Une dérive autoritaire au mépris des libertés fondamentales
Human Rights Watch révèle dans un communiqué publié le 23 juillet une détérioration alarmante de la situation des droits humains au Niger depuis le putsch. L’organisation non gouvernementale accuse la junte militaire d’avoir instauré un système où l’exécutif concentre tous les pouvoirs, au détriment des contre-pouvoirs traditionnels. Parmi les mesures les plus controversées, elle cite la dissolution des partis politiques et des syndicats, la suspension d’associations de la société civile, ainsi que l’emprisonnement de journalistes et la pénalisation des relations homosexuelles.

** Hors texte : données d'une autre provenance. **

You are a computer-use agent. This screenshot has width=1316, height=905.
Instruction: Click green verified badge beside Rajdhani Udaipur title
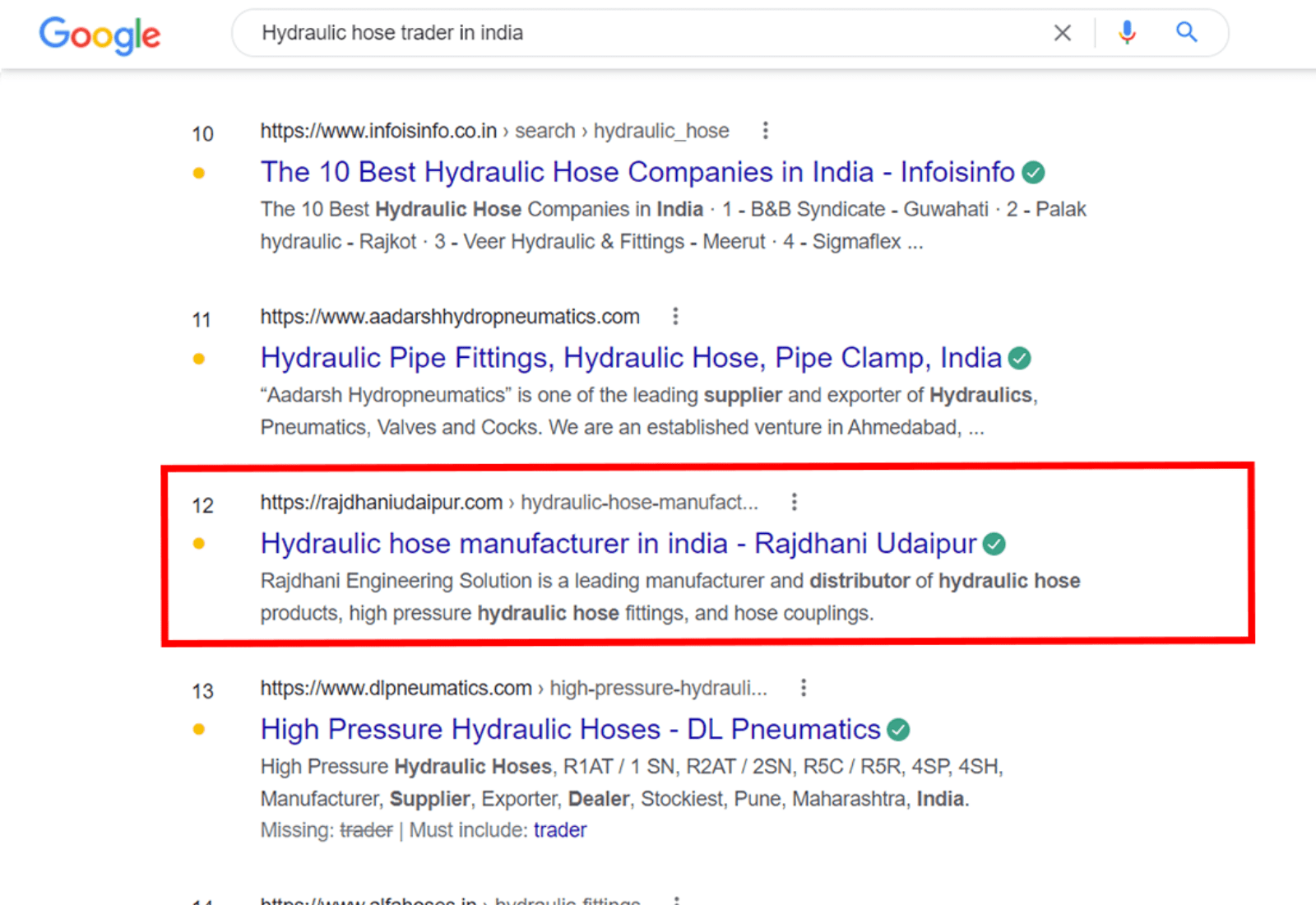994,544
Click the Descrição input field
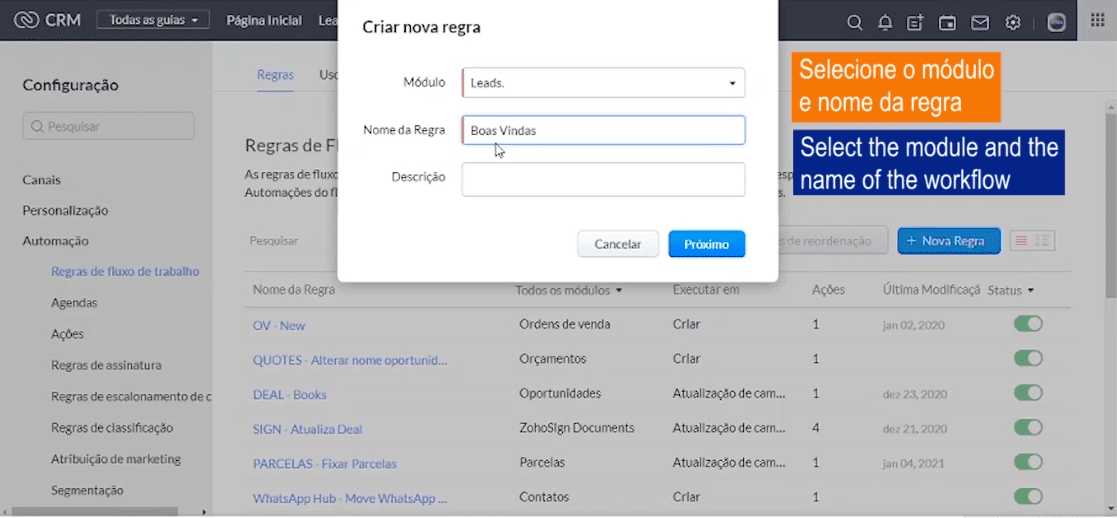 (x=603, y=179)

Une transition politique dans l’impasse et une insécurité grandissante
L’ONG s’inquiète également de l’absence de calendrier électoral crédible, alors que la junte a annoncé vouloir maintenir son pouvoir pendant au moins cinq années supplémentaires. Parallèlement, la dégradation de la sécurité dans le pays, sous la pression des groupes jihadistes, s’accompagne de violences attribuées aux forces nigériennes. Human Rights Watch évoque notamment une frappe aérienne ayant causé la mort d’au moins 17 civils sur un marché en janvier 2026. Enfin, elle regrette le retrait du Niger de la Cour pénale internationale, un choix qu’elle juge incompatible avec la recherche de justice pour les victimes de violations des droits humains.